These great groups—the banks and insurance companies, the iron and steel trades, the big trusts and combines like Imperial Chemicals, Unilever, Courtalds, General Electric, the oil and rubber companies, and so on—are today great independent societies which constitute a state (or a series of states) within the state, subject to their own internal laws and agreements and able, by their own decisions, to control the lives of millions of human beings. Their economic power is supported by the political power which they exercise through innumerable personal contacts in other branches of industry and commerce, in the Tory Party, in the Civil Service, in the higher ranks of the armed forces, the judiciary and the professions—in short, all that forms part of the complex which we call ‘the ruling classes’. Their power is, in fact, a class power and, as long as this class power remains unbroken, the ability of the leading capitalist groups to run things in their way—and, at worst, to sabotage—is enormous.
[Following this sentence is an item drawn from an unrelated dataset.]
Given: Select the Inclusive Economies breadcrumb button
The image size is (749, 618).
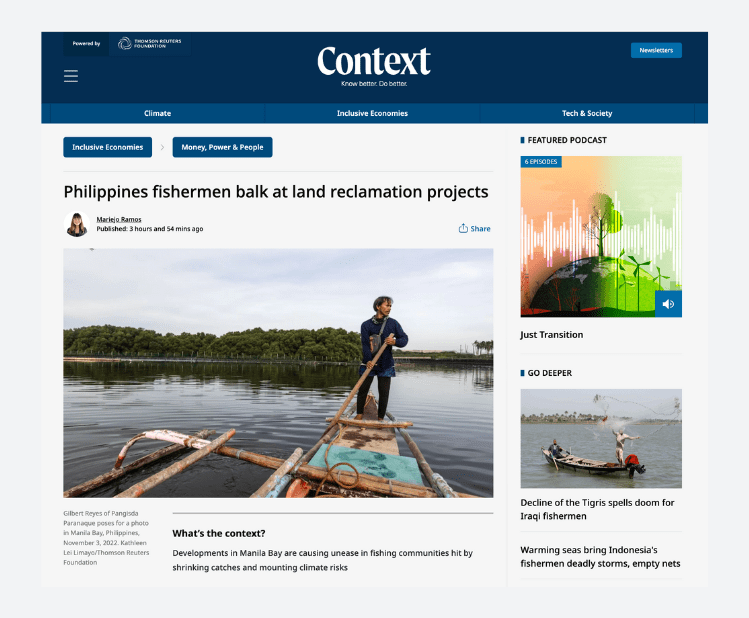Looking at the screenshot, I should tap(107, 147).
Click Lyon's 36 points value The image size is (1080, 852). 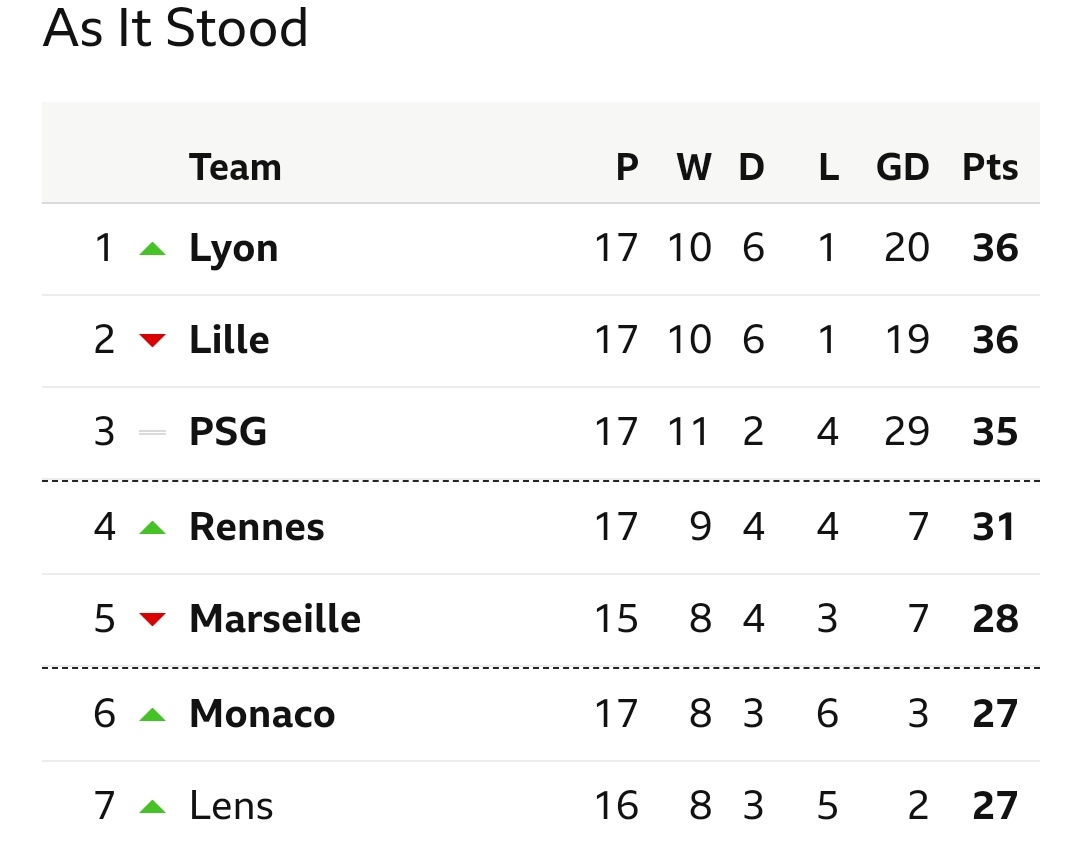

This power exercised in a variety of subtle ways which no formal laws—no mere legislative decisions of a Labour government, for example—can break. It can only be broken by destroying not merely their political influence, but what is its real basis, their economic power in the great productive forces over which they exercise practically unchallenged control.
Michał Kalecki, “The Essentials of Democratic Planning” in which my favorite economist offers his advice to the UK’s Labour Party in 1942. Labour would indeed go on to win in the following election, but never did take Kalecki’s advice to maintain full employment policies in the face of resistance from the capitalist class.
I think the basic idea is sound. Basic Keynesian policies can be used to guarantee full employment, which erodes the class power of the capitalists, and puts more power in the hands of the working class. Thus, a more radical politics becomes possible. Of course, the capitalist class knows that guaranteed full employment would eventually destroy their class power, and put mobilizing politically against it ahead of their own profits. The big question is how to withstand this pressure. Labour in the 1950s and 60s always backed off full employment policies. Kalecki described this as the “political business cycle.” The same dynamic seems evident today.